Arbeits- und Privatleben wachsen immer mehr zusammen. Das erhöht zwar die Effizienz, sorgt aber auch für Kopfzerbrechen – denn viele Mitarbeiter lassen Firmengeheimnisse ungewollt nach außen sickern, indem sie IT-Richtlinien umgehen.

Von Stefan Mey

Unser Leben ist im Umbruch. Menschen sind nicht mehr bloß reine Konsumenten, sondern entwickeln sich zu so genannten »Prosumenten«, indem sie durch Blogs und Internet-Videos auch zu kleinen Produzenten werden; im Rahmen von »Coopetitionen« sind Unternehmen nicht nur Mitbewerber (»Competition«), sondern kooperieren auch miteinander (»Cooperation«). Und einzelne Arbeitnehmer beobachten, wie ihr Privat- und Berufsleben in Form von »bleisure « (ein englischer Neologismus, der sich aus den Wörtern »business« und »leisure« zusammensetzt) in einander übergehen. Details zu diesem Wandel hat eine Studie von OnePoll im Auftrag von Samsung ermittelt, bei der 4.500 Büroangestellte befragt wurden, davon 1.000 in Deutschland.

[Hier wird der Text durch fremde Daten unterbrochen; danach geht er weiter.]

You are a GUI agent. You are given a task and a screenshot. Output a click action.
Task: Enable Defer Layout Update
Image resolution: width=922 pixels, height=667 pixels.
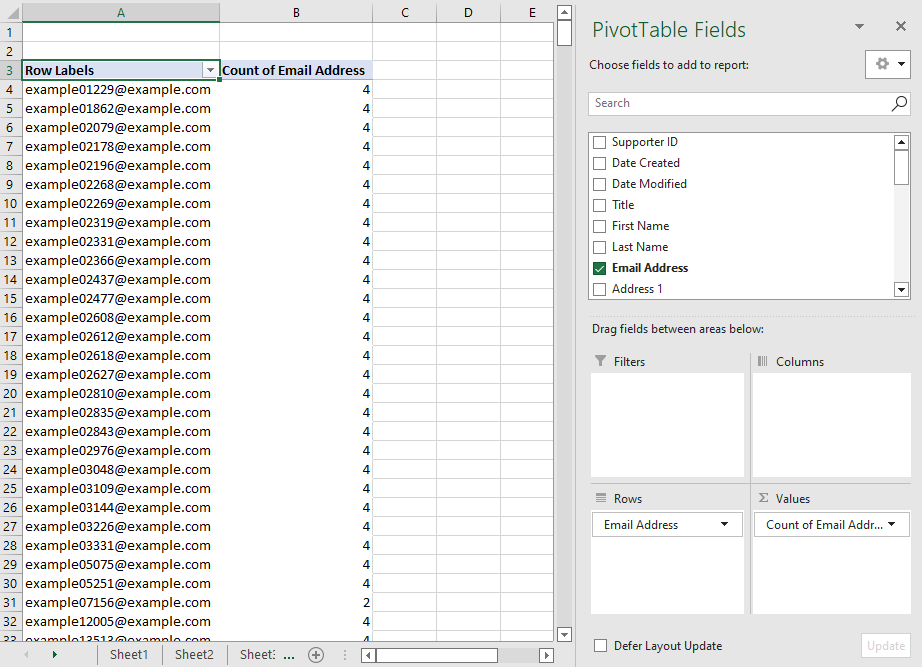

Demnach erledigen 69 Prozent der Befragten ihre Privatangelegenheiten in der Arbeitszeit, 77 Prozent arbeiten in der Freizeit – zu ihrem eigenen Vorteil und zum Vorteil des Unternehmens: Denn 42 Prozent der Befragten geben an, dadurch produktiver zu sein und mehr Aufgaben in derselben Zeit erledigen zu können. Mehr als ein Drittel hat zudem das Gefühl, Aufgaben effizienter handhaben zu können; 34 Prozent fühlen sich durch das Überschneiden von Arbeit und Freizeit weniger gestresst. Am stärksten spiegelt sich dieser Trend bei der Verwendung der mobilen Endgeräte wider; denn berufliche Handys werden in der Freizeit genutzt, während Privathandys für das Business herhalten müssen. Der Studie zufolge haben deutsche Mitarbeiter durchschnittlich elf persönliche Apps wie Facebook, WhatsApp oder das Handy-Spiel »Candy Crush« und neun Enterprise-Apps wie Microsoft Outlook oder Lync auf ihren Dienst-Smartphones installiert; 37 Prozent der befragten Angestellten nutzen ihr privates Smartphone für die Arbeit, 29 Prozent nutzen ihr Geschäfts-Handy auch für private Zwecke. Treiber dieser Entwicklung dürften vor allem die »Digital Natives« sein: Die Kollegen im Alter zwischen 18 und 34 Jahren sind mit IT aufgewachsen und haben sich daran gewöhnt, im Privatleben stets die modernsten Tools und Gadgets zu verwenden; verhindern IT-Policies des Konzerns dies, so nehmen sie ihre eigenen Lösungen ins Büro mit – ein Trend, der mit der Phrase »Bring your own device« (BYOD) inzwischen die IT-Entscheider der Konzerne beschäftigt. Denn die Überblendung von Arbeit und Privatleben erhöht zwar Effizienz und Zufriedenheit der Mitarbeiter – sie kann aber auch ein ernsthaftes Sicherheitsproblem darstellen.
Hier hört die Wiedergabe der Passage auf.